Privacy Policy

What we collect

• Account data: Supabase user ID, email address, and account creation time.
• Usage data: server-side generation counters used to enforce the free trial.
• Abuse prevention metadata: minimal technical signals such as timestamps, endpoint counts, and IP-derived signals.
• Subscription data: Stripe customer ID, Stripe subscription ID, status, price ID, and billing period end date.
• Billing-related metadata from Stripe needed to verify and maintain subscription status.

We store minimal account data, usage counts, and subscription status.

We apply rate limits and abuse prevention to protect reliability; excessive automated usage may be throttled.

What we do not store

• Inbox email threads you paste into the app
• Generated reply text as persistent server records
• Full payment card numbers

We do not store your emails on our servers. Email content is sent to OpenAI only to generate the reply.

Third-party services

We use trusted third-party providers to operate the service. These may include Vercel (hosting/infrastructure), Supabase (authentication/database), OpenAI (AI response generation), Stripe (billing/subscription processing), and FastComet (email delivery and support communication). These providers process data only as necessary to deliver the service.

Pasted email content, style-training samples, and support-knowledge inputs may be sent to OpenAI only when you run the related feature, only to provide that feature, and are not stored by RepliStack as persistent server records.

We do not use your data to train AI models.

Providers such as Vercel, Supabase, OpenAI, Stripe, Google Analytics, and FastComet may process data outside the EU/EEA. Where applicable, we rely on provider safeguards and contractual protections for those transfers.

OpenAI data handling is governed by OpenAI policies. See OpenAI Privacy Policy.

Stripe data handling is governed by Stripe policies. See Stripe Privacy Policy.

Supabase data handling is governed by Supabase policies. See Supabase Privacy Policy.

Contact and support requests

When you email support@replistack.com or contact us for help, we may process your email address, message content, and any other information you choose to include. We use that information to respond to support, billing, privacy, subscription, product, or bug-report requests, and for any related follow-up needed to handle the request.

We keep related records only as long as needed to handle the request and for necessary follow-up, then retain them only where we need to keep records for security, dispute resolution, tax/accounting, or legal compliance.

Cookies and local storage

• Auth cookies: Supabase auth cookies are used to keep you signed in.
• Browser storage: your app draft state, cookie-consent state, share/debug/telemetry state, post-checkout or session markers, style profile, and support knowledge base may be stored in your browser.

You can remove local browser data from the app using "Clear all local data" or by clearing site data in your browser.

Chrome extension data

If you use the RepliStack Chrome extension, the extension may store data in browser extension storage such as the backend URL, auth email or session token, tone and length defaults, synced style profile, synced knowledge base, captured email draft, reply guidance, and generated reply draft.

That data remains in your browser or extension storage until it is cleared, overwritten, disconnected, removed by you, or removed by your browser or extension environment.

Analytics and cookies

We use Vercel Web Analytics on public marketing pages and CTA clicks to understand aggregated traffic and page performance. It does not use the standard analytics-cookie consent flow on this site.

Google Analytics 4 is optional and loads only after you explicitly accept analytics cookies.

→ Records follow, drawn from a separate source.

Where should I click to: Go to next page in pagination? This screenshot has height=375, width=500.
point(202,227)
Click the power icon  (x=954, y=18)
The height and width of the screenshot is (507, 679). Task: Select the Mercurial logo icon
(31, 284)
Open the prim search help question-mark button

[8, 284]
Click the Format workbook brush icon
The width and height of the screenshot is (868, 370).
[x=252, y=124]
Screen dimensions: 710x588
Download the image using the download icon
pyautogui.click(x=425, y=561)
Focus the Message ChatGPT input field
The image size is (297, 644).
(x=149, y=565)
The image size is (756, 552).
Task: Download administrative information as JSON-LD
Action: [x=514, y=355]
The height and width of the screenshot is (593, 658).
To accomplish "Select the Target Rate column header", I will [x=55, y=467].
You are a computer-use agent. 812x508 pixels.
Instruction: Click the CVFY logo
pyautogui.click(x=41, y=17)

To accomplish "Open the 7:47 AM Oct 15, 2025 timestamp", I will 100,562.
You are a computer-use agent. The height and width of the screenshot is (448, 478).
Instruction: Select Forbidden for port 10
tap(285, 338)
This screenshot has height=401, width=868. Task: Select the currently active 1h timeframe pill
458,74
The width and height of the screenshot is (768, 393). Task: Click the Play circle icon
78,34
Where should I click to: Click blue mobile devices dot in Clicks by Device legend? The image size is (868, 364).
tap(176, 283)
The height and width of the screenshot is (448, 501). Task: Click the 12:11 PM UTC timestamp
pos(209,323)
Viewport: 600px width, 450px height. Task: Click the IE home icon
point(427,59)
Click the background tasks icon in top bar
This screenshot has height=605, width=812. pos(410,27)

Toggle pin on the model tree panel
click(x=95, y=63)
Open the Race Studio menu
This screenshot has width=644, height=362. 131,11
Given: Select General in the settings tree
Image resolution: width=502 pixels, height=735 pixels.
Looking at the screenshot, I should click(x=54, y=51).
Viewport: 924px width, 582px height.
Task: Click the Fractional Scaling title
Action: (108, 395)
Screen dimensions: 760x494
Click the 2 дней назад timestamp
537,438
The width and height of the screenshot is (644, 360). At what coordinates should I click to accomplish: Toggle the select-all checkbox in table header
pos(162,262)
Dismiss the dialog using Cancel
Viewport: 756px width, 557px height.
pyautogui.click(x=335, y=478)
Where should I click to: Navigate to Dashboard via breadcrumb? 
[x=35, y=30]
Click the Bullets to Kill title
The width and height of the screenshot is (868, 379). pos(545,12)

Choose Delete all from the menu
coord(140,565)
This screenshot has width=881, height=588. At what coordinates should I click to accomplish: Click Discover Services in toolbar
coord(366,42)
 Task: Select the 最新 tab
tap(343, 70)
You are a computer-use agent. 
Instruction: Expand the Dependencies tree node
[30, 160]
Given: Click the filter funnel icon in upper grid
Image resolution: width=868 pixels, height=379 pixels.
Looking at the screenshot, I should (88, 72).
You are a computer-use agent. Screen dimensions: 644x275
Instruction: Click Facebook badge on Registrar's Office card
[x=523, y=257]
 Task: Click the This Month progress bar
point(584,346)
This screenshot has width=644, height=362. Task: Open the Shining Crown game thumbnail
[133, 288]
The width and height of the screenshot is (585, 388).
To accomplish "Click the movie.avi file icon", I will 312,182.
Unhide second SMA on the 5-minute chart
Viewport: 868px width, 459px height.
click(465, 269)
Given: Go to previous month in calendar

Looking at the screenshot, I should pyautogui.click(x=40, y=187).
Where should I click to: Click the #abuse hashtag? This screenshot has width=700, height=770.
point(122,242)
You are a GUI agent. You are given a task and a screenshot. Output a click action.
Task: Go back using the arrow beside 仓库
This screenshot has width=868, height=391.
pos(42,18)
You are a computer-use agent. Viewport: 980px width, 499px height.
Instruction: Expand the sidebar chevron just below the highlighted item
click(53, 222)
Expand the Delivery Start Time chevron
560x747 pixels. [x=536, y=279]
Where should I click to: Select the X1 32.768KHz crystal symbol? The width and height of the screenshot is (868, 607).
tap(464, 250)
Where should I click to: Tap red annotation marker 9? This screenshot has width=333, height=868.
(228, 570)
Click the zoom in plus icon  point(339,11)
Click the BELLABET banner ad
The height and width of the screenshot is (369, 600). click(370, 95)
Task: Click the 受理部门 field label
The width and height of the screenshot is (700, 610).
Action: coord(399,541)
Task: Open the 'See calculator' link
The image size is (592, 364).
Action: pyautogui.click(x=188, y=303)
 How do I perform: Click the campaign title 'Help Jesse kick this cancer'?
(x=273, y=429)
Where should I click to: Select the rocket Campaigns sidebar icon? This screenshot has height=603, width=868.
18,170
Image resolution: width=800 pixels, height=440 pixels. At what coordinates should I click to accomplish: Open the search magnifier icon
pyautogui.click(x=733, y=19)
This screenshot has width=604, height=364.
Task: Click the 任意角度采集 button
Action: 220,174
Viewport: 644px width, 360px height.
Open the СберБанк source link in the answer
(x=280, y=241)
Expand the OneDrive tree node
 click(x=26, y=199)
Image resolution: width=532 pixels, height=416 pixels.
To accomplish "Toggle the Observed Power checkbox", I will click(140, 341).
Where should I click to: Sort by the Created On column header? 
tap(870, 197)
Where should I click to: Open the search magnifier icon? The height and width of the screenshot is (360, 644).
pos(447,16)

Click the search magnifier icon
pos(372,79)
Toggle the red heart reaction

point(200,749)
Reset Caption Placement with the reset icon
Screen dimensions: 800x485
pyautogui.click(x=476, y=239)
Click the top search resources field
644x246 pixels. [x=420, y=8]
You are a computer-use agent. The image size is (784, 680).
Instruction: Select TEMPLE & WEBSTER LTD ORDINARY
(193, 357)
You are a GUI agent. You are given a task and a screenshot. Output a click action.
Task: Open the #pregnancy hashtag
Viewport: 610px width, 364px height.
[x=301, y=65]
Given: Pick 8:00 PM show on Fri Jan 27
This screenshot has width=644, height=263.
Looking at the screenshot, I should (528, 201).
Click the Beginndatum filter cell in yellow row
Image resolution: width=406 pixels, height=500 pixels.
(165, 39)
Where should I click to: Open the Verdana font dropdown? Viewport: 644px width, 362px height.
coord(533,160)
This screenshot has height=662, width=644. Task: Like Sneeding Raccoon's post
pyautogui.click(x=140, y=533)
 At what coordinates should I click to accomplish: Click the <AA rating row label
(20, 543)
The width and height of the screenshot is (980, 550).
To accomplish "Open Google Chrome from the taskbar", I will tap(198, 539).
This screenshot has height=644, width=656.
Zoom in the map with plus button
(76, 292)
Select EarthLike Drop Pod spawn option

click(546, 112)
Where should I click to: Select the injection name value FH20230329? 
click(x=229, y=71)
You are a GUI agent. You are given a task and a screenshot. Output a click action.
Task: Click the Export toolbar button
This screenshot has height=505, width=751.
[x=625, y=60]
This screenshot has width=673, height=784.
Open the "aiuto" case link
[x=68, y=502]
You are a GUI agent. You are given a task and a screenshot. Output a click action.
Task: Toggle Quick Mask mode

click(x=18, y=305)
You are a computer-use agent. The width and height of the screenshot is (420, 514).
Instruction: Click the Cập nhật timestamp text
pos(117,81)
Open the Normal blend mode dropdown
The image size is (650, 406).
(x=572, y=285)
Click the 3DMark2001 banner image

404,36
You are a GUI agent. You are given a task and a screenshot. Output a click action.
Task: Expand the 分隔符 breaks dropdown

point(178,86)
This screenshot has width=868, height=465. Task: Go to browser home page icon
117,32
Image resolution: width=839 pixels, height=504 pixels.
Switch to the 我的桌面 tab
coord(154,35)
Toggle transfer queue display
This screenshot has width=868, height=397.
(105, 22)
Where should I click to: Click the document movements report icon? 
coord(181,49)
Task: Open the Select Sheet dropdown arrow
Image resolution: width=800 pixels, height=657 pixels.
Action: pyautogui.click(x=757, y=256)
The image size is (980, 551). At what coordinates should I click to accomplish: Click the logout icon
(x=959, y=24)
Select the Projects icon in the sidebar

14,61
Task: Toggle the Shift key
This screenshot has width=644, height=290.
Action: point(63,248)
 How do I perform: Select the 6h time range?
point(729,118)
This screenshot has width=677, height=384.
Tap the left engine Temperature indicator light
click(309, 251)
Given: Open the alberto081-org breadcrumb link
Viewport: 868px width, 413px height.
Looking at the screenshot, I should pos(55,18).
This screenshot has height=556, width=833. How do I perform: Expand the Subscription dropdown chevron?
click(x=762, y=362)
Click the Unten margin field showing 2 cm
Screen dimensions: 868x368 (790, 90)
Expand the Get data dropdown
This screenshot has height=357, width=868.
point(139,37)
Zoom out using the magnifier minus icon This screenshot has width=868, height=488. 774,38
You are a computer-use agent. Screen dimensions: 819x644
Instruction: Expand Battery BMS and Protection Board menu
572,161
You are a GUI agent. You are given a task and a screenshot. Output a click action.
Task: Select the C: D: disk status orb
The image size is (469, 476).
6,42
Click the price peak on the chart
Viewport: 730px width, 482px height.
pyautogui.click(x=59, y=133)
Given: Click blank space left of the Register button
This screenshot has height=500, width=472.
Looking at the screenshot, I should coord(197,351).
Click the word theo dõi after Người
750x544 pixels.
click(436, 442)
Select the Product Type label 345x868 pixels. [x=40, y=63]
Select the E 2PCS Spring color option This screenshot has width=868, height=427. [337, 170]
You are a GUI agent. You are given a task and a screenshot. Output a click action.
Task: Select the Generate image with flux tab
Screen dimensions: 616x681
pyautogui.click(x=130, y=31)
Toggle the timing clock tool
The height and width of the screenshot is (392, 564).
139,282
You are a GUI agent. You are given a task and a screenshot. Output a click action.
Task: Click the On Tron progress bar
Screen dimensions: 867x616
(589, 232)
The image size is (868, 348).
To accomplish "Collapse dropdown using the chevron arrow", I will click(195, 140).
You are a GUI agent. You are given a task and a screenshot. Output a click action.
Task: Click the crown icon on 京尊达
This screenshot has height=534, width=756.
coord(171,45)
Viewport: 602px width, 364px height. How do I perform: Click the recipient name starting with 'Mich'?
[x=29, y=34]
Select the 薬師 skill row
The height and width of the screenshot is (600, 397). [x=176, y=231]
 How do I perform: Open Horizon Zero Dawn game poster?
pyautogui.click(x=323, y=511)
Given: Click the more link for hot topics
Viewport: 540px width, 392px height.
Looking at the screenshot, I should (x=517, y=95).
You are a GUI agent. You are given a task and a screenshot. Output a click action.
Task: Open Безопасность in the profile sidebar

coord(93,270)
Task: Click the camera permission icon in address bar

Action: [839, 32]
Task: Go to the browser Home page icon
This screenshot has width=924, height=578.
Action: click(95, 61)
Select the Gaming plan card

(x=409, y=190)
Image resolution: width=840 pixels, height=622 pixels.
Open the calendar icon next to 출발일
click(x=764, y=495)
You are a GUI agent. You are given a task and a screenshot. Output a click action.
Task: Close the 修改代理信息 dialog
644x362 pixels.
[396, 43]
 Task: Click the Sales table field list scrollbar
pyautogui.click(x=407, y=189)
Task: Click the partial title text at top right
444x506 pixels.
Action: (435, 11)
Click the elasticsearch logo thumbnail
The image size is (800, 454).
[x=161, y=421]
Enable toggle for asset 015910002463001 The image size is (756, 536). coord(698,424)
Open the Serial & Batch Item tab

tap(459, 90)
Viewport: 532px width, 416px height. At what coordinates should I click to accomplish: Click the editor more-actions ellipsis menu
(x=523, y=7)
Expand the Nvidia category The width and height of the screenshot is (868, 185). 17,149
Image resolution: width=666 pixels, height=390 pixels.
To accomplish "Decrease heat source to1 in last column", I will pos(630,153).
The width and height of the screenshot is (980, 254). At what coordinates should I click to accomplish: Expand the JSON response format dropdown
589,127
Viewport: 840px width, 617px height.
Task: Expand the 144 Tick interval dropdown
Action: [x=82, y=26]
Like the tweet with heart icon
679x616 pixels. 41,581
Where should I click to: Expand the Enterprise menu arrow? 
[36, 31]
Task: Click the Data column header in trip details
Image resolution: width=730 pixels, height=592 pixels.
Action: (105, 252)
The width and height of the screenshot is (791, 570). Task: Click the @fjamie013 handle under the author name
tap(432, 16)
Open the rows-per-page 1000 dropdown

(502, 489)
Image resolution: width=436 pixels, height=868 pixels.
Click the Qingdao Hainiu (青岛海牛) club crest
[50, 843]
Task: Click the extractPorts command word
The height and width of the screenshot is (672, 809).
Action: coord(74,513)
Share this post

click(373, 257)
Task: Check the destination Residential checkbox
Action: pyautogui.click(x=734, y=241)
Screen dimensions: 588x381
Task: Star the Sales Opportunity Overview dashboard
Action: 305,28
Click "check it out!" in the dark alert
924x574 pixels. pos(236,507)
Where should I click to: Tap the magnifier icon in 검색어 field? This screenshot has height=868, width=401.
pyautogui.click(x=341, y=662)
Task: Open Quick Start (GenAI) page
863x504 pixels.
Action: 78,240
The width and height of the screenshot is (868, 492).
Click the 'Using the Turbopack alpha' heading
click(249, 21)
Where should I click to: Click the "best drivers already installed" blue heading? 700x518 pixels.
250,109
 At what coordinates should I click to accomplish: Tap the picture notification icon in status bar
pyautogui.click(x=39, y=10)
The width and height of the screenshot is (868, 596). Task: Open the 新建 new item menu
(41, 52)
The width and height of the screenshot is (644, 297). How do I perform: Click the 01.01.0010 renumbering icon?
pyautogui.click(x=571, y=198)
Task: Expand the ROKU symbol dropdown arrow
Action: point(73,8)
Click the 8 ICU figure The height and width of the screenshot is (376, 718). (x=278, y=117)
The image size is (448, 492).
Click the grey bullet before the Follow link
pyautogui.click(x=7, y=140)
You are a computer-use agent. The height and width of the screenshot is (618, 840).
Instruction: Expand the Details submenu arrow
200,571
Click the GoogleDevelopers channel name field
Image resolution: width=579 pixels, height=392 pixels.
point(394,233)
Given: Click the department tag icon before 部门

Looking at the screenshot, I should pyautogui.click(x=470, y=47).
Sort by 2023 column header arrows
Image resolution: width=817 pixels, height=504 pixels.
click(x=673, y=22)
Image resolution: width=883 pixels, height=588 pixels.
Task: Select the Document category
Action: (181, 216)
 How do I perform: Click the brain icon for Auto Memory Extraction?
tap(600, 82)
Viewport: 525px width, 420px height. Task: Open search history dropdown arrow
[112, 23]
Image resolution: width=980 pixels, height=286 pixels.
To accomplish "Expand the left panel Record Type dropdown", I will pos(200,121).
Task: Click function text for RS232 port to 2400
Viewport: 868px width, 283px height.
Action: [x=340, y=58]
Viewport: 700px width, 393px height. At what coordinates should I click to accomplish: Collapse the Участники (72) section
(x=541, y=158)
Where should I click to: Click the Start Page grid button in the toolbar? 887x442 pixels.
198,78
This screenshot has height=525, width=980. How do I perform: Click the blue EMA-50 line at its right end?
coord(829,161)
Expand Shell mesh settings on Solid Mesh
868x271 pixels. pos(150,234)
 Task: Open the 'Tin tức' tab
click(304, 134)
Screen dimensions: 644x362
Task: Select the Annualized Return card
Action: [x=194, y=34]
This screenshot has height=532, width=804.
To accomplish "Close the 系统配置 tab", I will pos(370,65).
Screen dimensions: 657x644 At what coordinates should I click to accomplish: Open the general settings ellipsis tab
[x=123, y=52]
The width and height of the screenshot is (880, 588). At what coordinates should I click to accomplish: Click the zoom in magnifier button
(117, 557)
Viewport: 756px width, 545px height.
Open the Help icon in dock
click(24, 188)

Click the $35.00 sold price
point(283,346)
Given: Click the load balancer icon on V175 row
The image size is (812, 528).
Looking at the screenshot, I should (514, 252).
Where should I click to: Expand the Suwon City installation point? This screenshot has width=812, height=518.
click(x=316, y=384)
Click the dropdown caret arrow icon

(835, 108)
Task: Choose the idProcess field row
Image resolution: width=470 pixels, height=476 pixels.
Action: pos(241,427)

We use it to understand usage, performance, and conversion flow in aggregate across the public site and any app surfaces where the analytics component is loaded.

Google Analytics may process page URL, referrer, browser/device details, approximate location, timestamps, and events such as page views and key CTA interactions.

Your analytics choice is stored locally in your browser so we can remember it on later visits.

You can accept or reject analytics cookies and change that choice later from Cookie settings in the footer or on the Cookies page. We do not sell personal data.

Retention and deletion

We keep account, usage, and subscription records while your account is active and for a limited period afterward when needed for security, dispute resolution, tax/accounting, or legal compliance.

You can request account deletion by contacting support. We will delete or anonymize personal data unless retention is legally required.

Your rights (GDPR/EEA)

Depending on your location, you may have rights to:

• Access personal data we hold about you
• Request correction of inaccurate data
• Request deletion of personal data
• Object to or restrict certain processing
• Request data portability where applicable

To exercise these rights, contact support@replistack.com.

Operator and controller details

RepliStack is operated by KAIZEN EVO SRL, which acts as the data controller for the personal data described in this policy.